En Latinoamérica, el formato electrónico se comenzó a utilizar en la década de los 90 y, con la entrada del nuevo siglo, su implementación se aceleró significativamente. A nivel región, Colombia esta rezagada ante otros países.

Contrario a los pronósticos, las micro, pequeñas y medianas empresas dan ejemplo de la utilización de la e-factura o factura digital. Este sector es importante para el sistema productivo colombiano, como lo demuestra Registro Único Empresarial y Social (Rues), ya que en el país 94,7% de las empresas registradas son microempresas y 4,9% pequeñas y medianas, estos números hace que Colombia sea un país en donde se debe incentivar la facturación electrónica y factoring.

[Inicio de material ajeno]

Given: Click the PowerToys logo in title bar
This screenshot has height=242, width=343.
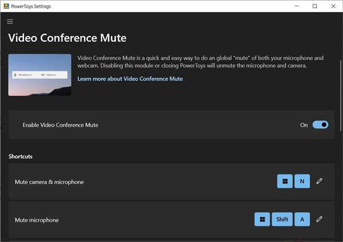Looking at the screenshot, I should [x=6, y=6].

La facturación electrónica o factura digital ha demostrado mejora en la gestión de negocios, reduce costos, y permite acceder a nuevas fuentes de financiación. Sus principales beneficios son:

  • Disminución costos
    • Utilización de papel
    • Almacenamiento
  • Facilidad en las transacciones
  • Mejora los procesos de negocio en las empresas
  • Facilita la trazabilidad y seguridad de operaciones
  • Mejora el control empresarial
  • Mejora la competitividad del país
  • Amigable con el medio ambiente
  • Eliminación del riesgo de pérdida de documentos físicos
  • La facilidad para revisar las cuentas por pagar
  • la automatización de las operaciones financieras y la garantía de validez del documento.

En Latinoamérica, el formato electrónico se comenzó a utilizar en algunas naciones de la región en la década de los 90 y, con la entrada del nuevo siglo, su implementación se aceleró significativamente.

En la actualidad, el uso de la factura en su formato digital es obligatorio en Brasil, México, Chile, Perú, Ecuador, Argentina, Uruguay y Guatemala, mientras en Colombia apenas empieza.